• WHAT THE TASK REQUIRES:
Please rewrite the lines below, putting "Prompt" wherever "Given" appears and leaving everything else unchanged.

• MATERIAL PROVIDED:
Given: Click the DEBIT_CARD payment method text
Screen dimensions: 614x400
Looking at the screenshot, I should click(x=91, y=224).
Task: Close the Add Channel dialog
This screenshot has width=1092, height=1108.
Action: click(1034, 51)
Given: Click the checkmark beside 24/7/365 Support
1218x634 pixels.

• TASK ANSWER:
Prompt: Click the DEBIT_CARD payment method text
Screen dimensions: 614x400
Looking at the screenshot, I should click(x=91, y=224).
Task: Close the Add Channel dialog
This screenshot has width=1092, height=1108.
Action: click(1034, 51)
Prompt: Click the checkmark beside 24/7/365 Support
1218x634 pixels.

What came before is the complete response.